Demonstrating leadership and strength of character is an opportunity to stand out in a crowded field of medical school applicants. Experiences like a student council position, starting a volunteer program, leading a club or group, spearheading a community initiative, captain of an athletic team, serving as a camp counselor, etc. will bolster your chances for admittance.
Any research experience you have, particularly in a lab setting, is significant and can distinguish you from other applicants because not all applicants have research experience. Ask an academic advisor and check the science department website at your school to find out what research opportunities are available.
For MD admissions, your initial application to medical school is done through an online application service called the American Medical College Application Service® (AMCAS®).
Note: Texas admissions use the Texas Medical & Dental Schools Application Service (TMDSAS) and DO admissions use the American Association of Colleges of Osteopathic Medicine Application Service (AACOMAS)

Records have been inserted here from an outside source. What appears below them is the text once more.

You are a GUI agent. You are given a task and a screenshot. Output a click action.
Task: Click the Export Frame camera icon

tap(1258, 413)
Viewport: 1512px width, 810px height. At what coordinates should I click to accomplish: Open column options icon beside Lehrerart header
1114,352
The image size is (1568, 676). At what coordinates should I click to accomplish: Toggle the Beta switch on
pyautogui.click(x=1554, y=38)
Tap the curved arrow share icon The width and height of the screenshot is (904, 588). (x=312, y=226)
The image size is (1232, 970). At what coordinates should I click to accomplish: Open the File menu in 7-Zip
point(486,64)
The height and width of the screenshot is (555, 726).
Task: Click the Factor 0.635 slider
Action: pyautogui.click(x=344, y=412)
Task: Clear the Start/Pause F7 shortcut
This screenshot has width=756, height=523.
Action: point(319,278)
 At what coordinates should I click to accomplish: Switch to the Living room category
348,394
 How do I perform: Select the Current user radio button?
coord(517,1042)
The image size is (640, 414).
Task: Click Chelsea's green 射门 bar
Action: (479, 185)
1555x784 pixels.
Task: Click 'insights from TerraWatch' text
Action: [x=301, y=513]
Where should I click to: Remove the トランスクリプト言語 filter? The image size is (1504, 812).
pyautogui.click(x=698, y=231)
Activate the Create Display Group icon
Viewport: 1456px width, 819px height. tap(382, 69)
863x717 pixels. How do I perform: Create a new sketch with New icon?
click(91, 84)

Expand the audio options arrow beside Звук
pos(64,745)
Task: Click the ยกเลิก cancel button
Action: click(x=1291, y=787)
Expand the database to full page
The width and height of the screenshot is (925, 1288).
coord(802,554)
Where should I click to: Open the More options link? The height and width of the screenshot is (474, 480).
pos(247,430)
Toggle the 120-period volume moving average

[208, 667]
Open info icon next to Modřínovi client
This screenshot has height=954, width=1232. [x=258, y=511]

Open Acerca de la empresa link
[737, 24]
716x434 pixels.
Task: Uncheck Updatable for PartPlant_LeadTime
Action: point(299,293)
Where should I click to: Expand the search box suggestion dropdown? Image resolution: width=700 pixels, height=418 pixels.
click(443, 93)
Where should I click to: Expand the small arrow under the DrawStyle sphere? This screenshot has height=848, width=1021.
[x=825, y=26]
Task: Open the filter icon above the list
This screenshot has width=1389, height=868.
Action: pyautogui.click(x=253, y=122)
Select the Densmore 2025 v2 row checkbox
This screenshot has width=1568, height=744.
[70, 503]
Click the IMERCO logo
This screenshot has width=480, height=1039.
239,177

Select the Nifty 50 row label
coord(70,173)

On your primary application, you will be required to include your college transcripts, your MCAT scores, information about extracurricular activities, a personal statement, and letters of recommendation.
It is during the primary application process that you will list the medical schools you want to apply to. If any of your chosen schools are interested, they will invite you to complete a secondary application.
Secondary applications are much different than your primary AMCAS application. Secondary applications are unique from one another because they are sent from specific schools. In other words, this is not a standardized application.
Though they are all different, generally, secondary applications will ask you several essay questions, some short answer questions, and a list of the prerequisite courses you completed.
You can expect to see essay prompts such as:
- Describe a leadership experience you have had.
- What has been your biggest challenge in pursuing medicine?
- Tell us one thing about yourself that would help the admissions committee determine if you should be admitted to our program.
- Why are you interested in our medical school specifically?
If a medical school is considering you for admittance after reviewing your secondary application, they will invite you to their campus for an interview. This interview will either be one-on-one or in front of a panel of interviewers.
The interview is the final step in the application process. If you have made it this far, you are being strongly considered for admittance. It is important to be prepared for your medical school interview and use this opportunity to make a good impression.